**Görev:** Metne göre "felak" kelimesi hangi anlamdaki hangi masdardan gelen bir isimdir?

Bu ayet Hafs Mushafı sırasına göre baştan 6226, sondan 11. ayet; 113. sure ve bu surenin 1. ayetidir. Bu ayetin kelime sayisi 4, harf sayısı 14 ve toplam ebced değeri ise 1352 olarak hesaplanmıştır.
Kul e’ûżu birabbi-lfelak(i)
1,2,3,4,5. De ki: “Yarattığı şeylerin kötülüğünden, karanlığı çöktüğü zaman gecenin kötülüğünden, düğümlere üfleyenlerin kötülüğünden, haset ettiği zaman hasetçinin kötülüğünden, sabah aydınlığının Rabbine sığınırım.”
“Sabah” diye çevirdiğimiz felak kelimesi “yarmak” anlamındaki felk (فلق)masdarından isimdir. Yarma ve çatlatma neticesinde meydana gelen şeyin sıfatı olarak kullanılmaktadır. Yaygın yoruma göre burada Allah’ın gece karanlığını yarması neticesinde meydana gelen sabah aydınlığını ifade eder. Ancak, bir sonraki âyetle bağlantısı dikkate alındığında kelimenin, “yokluktan yarılıp çıkan mahlûkat” şeklinde özetleyebileceğimiz daha genel bir anlam içerdiğini kabul etmek gerekir. Buna göre felak kelimesi kâinatın yokluk alanından belki bir patlama ile ilk meydana gelişini ve yaratılışını ifade eder. Bu cümleden olmak üzere arzdan kaynayan pınarlar, bulutlardan boşalan yağmurlar, tohumlardan filiz veren bitkiler, rahimlerden çıkan yavrular gibi Allah’ın kudretiyle bir asıldan, bir kaynaktan ayrılıp çıkan bütün mahlûkat felak kelimesinin kapsamına girer. Ayrıca –Muhammed Esed’in de belirttiği gibi (III, 1324)– felak kelimesinin, “bir belirsizlikten (dönem) sonra hakikatin ortaya çıkışı” şeklindeki tanımı (Tâcü’l-arûs, “flk” md.) dikkate alındığında “sabahın rabbi” deyimiyle “Allah’ın, hakikatin her şekildeki idrakinin kaynağı olduğuna ve bir kimsenin O’na sığınmasının, ‘hakikatin ardından koşmak’ ile eş anlamlı olduğuna” işaret edildiği de düşünülebilir. Eski tefsirlerde felak kelimesine, “cehennemin ismi, cehennemde bir zindanın veya bitkinin ya da kuyunun ismi” gibi –bize göre isabetli olmayan– başka yorumlar da getirilmiştir (meselâ bk. Taberî, XXX, 349-351; Şevkânî, V, 616-617).

**Kayıt Kümesi:**

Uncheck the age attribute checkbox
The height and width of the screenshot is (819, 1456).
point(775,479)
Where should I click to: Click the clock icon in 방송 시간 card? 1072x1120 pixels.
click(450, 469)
---
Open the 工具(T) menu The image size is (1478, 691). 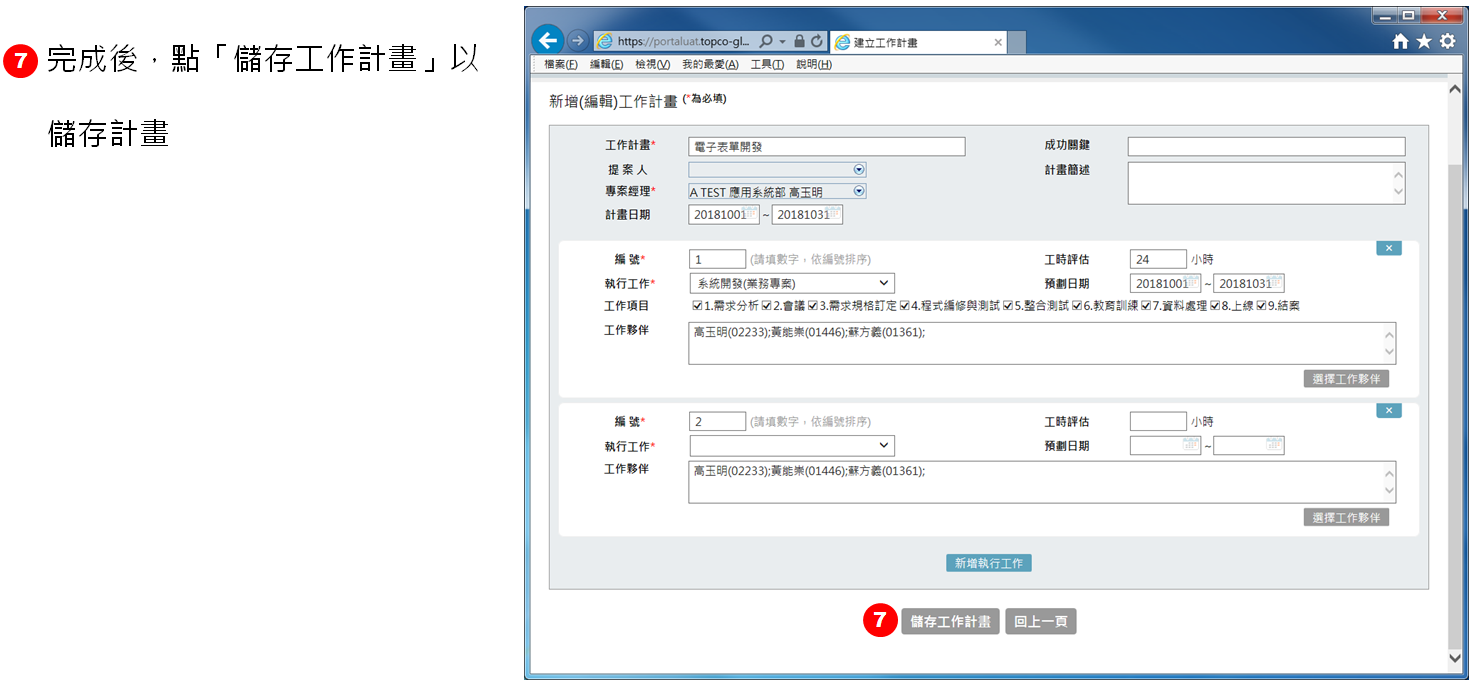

**Alıştırma Sonucu:** "Yarmak" anlamındaki felk (فلق) masdarından gelen bir isimdir.